= David C. Webb =

David Charles Napier Webb (November 20, 1928 – October 1, 2016) was a consultant to government agencies, corporations, universities, and nonprofit organizations on various aspects of aerospace development, technology, and education.

== Career ==
Webb was recruited by Apollo 11 astronaut, Buzz Aldrin, to serve as founding full professor and chairman of the Department of Space Studies, Center for Aerospace Sciences, University of North Dakota. At the university, Webb created and established the world's first interdisciplinary graduate degree program in Space Studies. He recruited the founding faculty including, Dick Parker, Joanne Gabrynowicz, Jim Vedda, and Grady Blount. After Webb's departure from University of North Dakota in 1990, the program was taken over by selenologist Chuck Wood, who expanded the program into the first Internet-based degree program in space studies (1993).
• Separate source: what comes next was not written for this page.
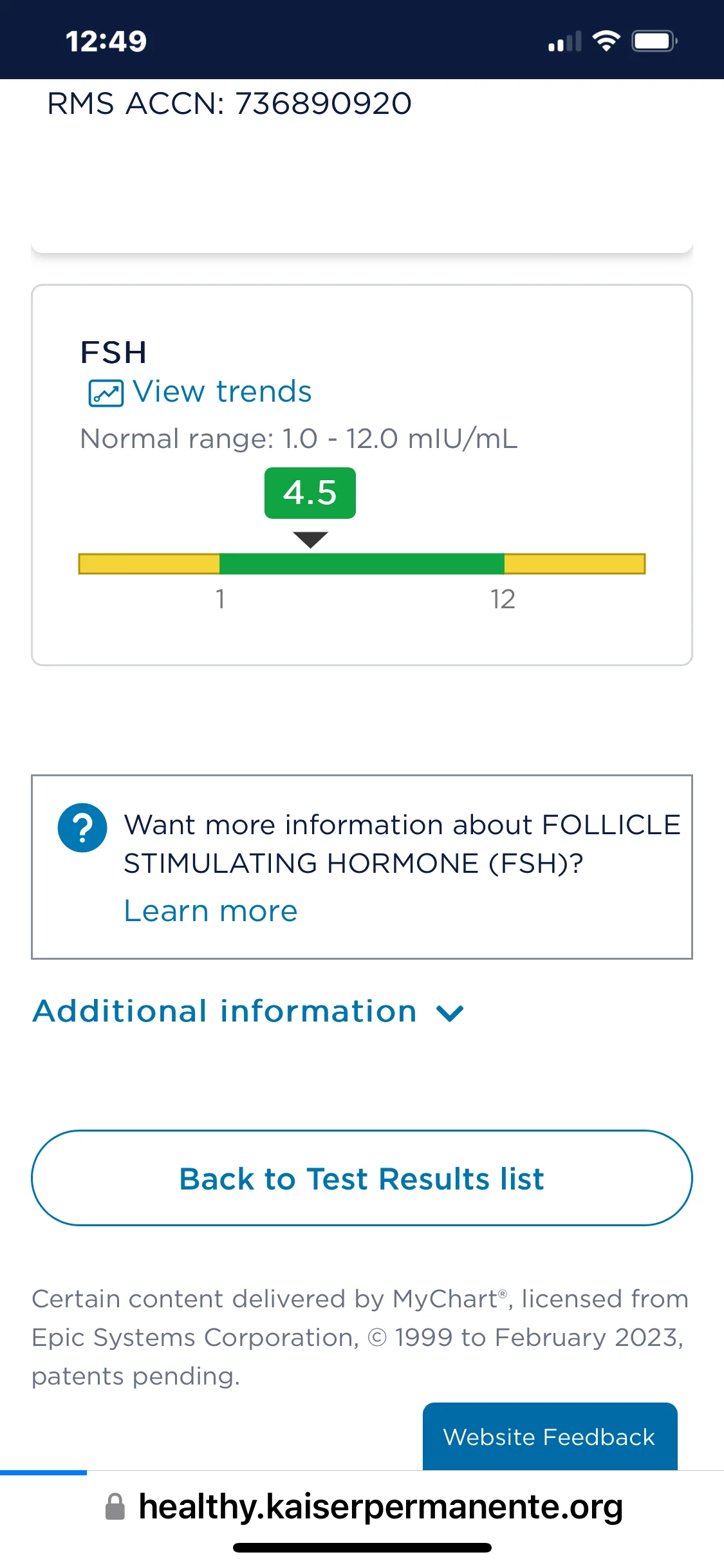Tap the black result pointer triangle
Image resolution: width=724 pixels, height=1568 pixels.
[310, 539]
Webb and Blount wrote an eight million dollar grant proposal to the United States Department of Agriculture which funded the construction and establishment of the Earth System Science Institute at UND (1988–1989), now known as the Department of Earth System Science and Policy. Webb, Blount, and Vedda hosted the first (and only) International Conference on Hypersonic Flight in the 21st Century (1988).

==Personal awards and recognition==

- Lifetime Achievement Recognition from the International Space University/International Singularity University, 2009.
- NASA/DOD, National Aerospace Plane Program: "For Outstanding Vision of the Impact of Hypersonic Technologies on the World Economy and Support of the National Aerospace Plane Program." (1990).
- International Space University: "For Outstanding Dedication and Leadership of the International Space University During its Critical Launch Phase 1987-88." (1989).
- First Frederick E. Osborn Award—International L5 Society: "For leadership in building an international pro-space movement." (1985)
- Students for the Exploration and Development of Space (SEDS): First Arthur C. Clarke Award, "In recognition of outstanding personal contributions in education towards the peaceful uses of outer space." (1983). (David C. Webb was the recipient of the Award just before Carl Sagan)
- Government of Canada, Queen Elizabeth II Silver Jubilee Medal: "In appreciation of worthy and devoted service." (1977).